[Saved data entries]
——
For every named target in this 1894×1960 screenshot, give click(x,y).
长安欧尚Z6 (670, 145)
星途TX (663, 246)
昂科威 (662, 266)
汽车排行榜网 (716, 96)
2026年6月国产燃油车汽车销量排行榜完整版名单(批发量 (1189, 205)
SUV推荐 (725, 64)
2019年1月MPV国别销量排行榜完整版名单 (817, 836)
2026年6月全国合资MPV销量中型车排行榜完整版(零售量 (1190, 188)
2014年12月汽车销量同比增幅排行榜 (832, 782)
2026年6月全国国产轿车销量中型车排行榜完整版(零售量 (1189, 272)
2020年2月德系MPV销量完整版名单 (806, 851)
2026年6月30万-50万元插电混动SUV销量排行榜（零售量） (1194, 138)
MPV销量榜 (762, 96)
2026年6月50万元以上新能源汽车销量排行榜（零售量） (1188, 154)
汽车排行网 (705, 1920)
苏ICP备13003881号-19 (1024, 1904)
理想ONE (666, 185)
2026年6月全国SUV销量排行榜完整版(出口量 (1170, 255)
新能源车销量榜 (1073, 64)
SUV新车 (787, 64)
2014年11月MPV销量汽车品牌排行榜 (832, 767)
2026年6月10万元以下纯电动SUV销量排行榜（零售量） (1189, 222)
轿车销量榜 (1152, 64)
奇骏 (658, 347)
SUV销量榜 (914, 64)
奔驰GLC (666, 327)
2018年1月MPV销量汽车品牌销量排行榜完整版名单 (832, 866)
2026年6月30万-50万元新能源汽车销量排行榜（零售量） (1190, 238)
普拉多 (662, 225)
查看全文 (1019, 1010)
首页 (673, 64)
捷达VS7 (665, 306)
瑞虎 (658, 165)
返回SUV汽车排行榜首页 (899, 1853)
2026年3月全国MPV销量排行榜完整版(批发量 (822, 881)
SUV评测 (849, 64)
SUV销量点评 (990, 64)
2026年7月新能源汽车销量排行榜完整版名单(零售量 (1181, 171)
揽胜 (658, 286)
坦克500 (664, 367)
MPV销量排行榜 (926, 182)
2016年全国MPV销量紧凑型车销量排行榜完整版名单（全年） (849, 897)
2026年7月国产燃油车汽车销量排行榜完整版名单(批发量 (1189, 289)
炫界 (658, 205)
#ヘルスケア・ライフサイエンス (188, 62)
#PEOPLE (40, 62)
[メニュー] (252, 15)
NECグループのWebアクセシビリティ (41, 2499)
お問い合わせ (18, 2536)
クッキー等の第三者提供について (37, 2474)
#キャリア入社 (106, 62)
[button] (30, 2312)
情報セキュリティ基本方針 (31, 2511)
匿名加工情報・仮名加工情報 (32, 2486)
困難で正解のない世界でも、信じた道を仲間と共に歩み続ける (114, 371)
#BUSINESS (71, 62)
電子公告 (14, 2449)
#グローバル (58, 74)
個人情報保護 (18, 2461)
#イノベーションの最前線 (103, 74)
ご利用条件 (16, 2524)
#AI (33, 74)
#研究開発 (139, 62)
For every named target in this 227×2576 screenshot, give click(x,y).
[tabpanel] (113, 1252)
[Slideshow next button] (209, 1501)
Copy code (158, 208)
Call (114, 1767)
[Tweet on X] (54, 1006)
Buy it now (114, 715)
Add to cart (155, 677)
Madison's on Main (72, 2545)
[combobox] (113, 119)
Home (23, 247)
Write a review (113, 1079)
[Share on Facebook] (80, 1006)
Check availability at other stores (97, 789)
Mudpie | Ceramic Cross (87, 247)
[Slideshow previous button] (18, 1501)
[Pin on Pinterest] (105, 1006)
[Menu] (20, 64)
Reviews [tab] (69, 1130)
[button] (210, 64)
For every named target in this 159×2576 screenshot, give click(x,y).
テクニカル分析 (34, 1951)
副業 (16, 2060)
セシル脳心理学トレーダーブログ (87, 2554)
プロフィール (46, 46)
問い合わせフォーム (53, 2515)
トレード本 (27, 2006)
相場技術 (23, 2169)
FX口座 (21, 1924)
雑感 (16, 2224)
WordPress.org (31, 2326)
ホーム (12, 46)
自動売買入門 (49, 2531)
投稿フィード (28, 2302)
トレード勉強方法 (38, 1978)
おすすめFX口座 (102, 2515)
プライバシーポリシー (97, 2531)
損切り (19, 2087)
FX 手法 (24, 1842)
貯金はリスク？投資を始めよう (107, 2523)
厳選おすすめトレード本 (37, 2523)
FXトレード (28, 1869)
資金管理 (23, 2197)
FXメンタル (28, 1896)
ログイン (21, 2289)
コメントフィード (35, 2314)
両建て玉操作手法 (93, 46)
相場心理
——
ACTIVITY
Retype exactly the lines above, from the one with "2026年6月全国国产轿车销量中型车排行榜完整版(零售量 (1189, 272)" through the one with "厳選おすすめトレード本 (37, 2523)", inclusive.

TASK SOLUTION
2026年6月全国国产轿车销量中型车排行榜完整版(零售量 (1189, 272)
2020年2月德系MPV销量完整版名单 (806, 851)
2026年6月30万-50万元插电混动SUV销量排行榜（零售量） (1194, 138)
MPV销量榜 (762, 96)
2026年6月50万元以上新能源汽车销量排行榜（零售量） (1188, 154)
汽车排行网 (705, 1920)
苏ICP备13003881号-19 (1024, 1904)
理想ONE (666, 185)
2026年6月全国SUV销量排行榜完整版(出口量 (1170, 255)
新能源车销量榜 (1073, 64)
SUV新车 (787, 64)
2014年11月MPV销量汽车品牌排行榜 (832, 767)
2026年6月10万元以下纯电动SUV销量排行榜（零售量） (1189, 222)
轿车销量榜 (1152, 64)
奇骏 (658, 347)
SUV销量榜 (914, 64)
奔驰GLC (666, 327)
2018年1月MPV销量汽车品牌销量排行榜完整版名单 (832, 866)
2026年6月30万-50万元新能源汽车销量排行榜（零售量） (1190, 238)
普拉多 (662, 225)
查看全文 (1019, 1010)
首页 (673, 64)
捷达VS7 (665, 306)
瑞虎 (658, 165)
返回SUV汽车排行榜首页 (899, 1853)
2026年3月全国MPV销量排行榜完整版(批发量 (822, 881)
SUV评测 (849, 64)
SUV销量点评 (990, 64)
2026年7月新能源汽车销量排行榜完整版名单(零售量 (1181, 171)
揽胜 (658, 286)
坦克500 (664, 367)
MPV销量排行榜 (926, 182)
2016年全国MPV销量紧凑型车销量排行榜完整版名单（全年） (849, 897)
2026年7月国产燃油车汽车销量排行榜完整版名单(批发量 (1189, 289)
炫界 (658, 205)
#ヘルスケア・ライフサイエンス (188, 62)
#PEOPLE (40, 62)
[メニュー] (252, 15)
NECグループのWebアクセシビリティ (41, 2499)
お問い合わせ (18, 2536)
クッキー等の第三者提供について (37, 2474)
#キャリア入社 (106, 62)
[button] (30, 2312)
情報セキュリティ基本方針 (31, 2511)
匿名加工情報・仮名加工情報 (32, 2486)
困難で正解のない世界でも、信じた道を仲間と共に歩み続ける (114, 371)
#BUSINESS (71, 62)
電子公告 (14, 2449)
#グローバル (58, 74)
個人情報保護 (18, 2461)
#イノベーションの最前線 (103, 74)
ご利用条件 (16, 2524)
#AI (33, 74)
#研究開発 (139, 62)
For every named target in this 227×2576 screenshot, give click(x,y).
[tabpanel] (113, 1252)
[Slideshow next button] (209, 1501)
Copy code (158, 208)
Call (114, 1767)
[Tweet on X] (54, 1006)
Buy it now (114, 715)
Add to cart (155, 677)
Madison's on Main (72, 2545)
[combobox] (113, 119)
Home (23, 247)
Write a review (113, 1079)
[Share on Facebook] (80, 1006)
Check availability at other stores (97, 789)
Mudpie | Ceramic Cross (87, 247)
[Slideshow previous button] (18, 1501)
[Pin on Pinterest] (105, 1006)
[Menu] (20, 64)
Reviews [tab] (69, 1130)
[button] (210, 64)
For every named target in this 159×2576 screenshot, give click(x,y).
テクニカル分析 (34, 1951)
副業 (16, 2060)
セシル脳心理学トレーダーブログ (87, 2554)
プロフィール (46, 46)
問い合わせフォーム (53, 2515)
トレード本 (27, 2006)
相場技術 (23, 2169)
FX口座 (21, 1924)
雑感 (16, 2224)
WordPress.org (31, 2326)
ホーム (12, 46)
自動売買入門 (49, 2531)
投稿フィード (28, 2302)
トレード勉強方法 (38, 1978)
おすすめFX口座 (102, 2515)
プライバシーポリシー (97, 2531)
損切り (19, 2087)
FX 手法 (24, 1842)
貯金はリスク？投資を始めよう (107, 2523)
厳選おすすめトレード本 (37, 2523)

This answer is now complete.